THE TASK: Filter the entries for lines with the word "agent".
*** Opening of DATA UNDER STUDY ***
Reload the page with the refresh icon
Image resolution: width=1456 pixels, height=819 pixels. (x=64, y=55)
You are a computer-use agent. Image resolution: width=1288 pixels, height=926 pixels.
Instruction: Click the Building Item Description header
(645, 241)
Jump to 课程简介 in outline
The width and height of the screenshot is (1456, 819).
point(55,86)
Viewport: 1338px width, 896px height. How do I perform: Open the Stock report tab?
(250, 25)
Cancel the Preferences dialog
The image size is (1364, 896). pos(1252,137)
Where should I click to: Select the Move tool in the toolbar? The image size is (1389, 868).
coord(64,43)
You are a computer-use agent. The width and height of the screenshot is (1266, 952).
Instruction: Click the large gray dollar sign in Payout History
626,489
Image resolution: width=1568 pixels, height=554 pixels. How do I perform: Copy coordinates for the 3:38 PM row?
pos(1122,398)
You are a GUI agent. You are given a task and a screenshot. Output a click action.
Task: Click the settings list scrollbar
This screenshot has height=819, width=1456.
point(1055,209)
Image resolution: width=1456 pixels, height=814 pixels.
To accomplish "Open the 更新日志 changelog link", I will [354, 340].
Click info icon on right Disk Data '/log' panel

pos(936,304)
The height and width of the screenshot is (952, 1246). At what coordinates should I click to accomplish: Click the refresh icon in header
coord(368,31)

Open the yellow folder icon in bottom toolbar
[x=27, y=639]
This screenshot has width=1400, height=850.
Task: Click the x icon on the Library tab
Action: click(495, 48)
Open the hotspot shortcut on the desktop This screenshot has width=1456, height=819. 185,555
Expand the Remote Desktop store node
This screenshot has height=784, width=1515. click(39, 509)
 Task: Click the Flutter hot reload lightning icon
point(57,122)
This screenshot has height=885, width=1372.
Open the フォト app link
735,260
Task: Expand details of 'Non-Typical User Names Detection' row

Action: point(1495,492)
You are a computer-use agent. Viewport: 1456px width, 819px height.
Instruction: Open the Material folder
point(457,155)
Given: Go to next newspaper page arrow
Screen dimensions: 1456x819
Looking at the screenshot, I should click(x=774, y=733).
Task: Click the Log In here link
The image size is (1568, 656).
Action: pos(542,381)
*** Close of DATA UNDER STUDY ***
FINAL ANSWER:
You are a computer-use agent. Image resolution: width=1288 pixels, height=926 pixels.
You are a computer-use agent. The width and height of the screenshot is (1266, 952).
You are a GUI agent. You are given a task and a screenshot. Output a click action.
You are a computer-use agent. Viewport: 1456px width, 819px height.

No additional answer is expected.